# PROBLEM DETAILS
Determine the number of lines in the listing below in which the word "computer" is present, and state it without comment.
=== Begin Enclosure ===
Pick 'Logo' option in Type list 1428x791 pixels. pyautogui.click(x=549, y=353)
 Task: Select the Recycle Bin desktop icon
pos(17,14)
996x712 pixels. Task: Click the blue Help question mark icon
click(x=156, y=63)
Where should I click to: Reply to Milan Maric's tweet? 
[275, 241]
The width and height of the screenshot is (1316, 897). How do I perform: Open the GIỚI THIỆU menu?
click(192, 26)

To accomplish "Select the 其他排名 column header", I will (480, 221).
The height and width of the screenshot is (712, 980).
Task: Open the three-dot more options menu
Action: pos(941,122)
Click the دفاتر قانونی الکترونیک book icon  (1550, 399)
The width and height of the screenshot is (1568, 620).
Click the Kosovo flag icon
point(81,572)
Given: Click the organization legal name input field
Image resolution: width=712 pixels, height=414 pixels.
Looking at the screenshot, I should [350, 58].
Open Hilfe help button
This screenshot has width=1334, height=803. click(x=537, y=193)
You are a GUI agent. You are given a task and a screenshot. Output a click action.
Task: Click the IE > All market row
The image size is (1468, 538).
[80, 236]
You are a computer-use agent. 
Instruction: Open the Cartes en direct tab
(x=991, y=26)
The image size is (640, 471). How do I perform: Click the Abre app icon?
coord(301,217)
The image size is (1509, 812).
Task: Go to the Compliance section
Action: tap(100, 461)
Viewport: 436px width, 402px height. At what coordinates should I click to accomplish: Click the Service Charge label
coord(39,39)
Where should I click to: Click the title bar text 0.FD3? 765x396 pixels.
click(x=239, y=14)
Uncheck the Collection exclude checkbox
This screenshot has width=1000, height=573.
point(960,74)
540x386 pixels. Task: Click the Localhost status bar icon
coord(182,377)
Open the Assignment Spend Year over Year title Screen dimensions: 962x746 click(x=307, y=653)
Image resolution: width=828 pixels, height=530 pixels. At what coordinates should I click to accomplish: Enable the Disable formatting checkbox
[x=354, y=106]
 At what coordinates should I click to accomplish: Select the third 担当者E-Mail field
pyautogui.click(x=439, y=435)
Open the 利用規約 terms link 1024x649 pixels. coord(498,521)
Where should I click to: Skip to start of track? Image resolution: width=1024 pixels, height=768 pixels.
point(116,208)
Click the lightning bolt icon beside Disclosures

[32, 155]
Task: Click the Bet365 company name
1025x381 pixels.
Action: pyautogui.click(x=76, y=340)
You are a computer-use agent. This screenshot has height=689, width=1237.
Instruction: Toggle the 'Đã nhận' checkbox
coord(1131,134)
=== End Enclosure ===
# ANSWER TO THIS EXERCISE
2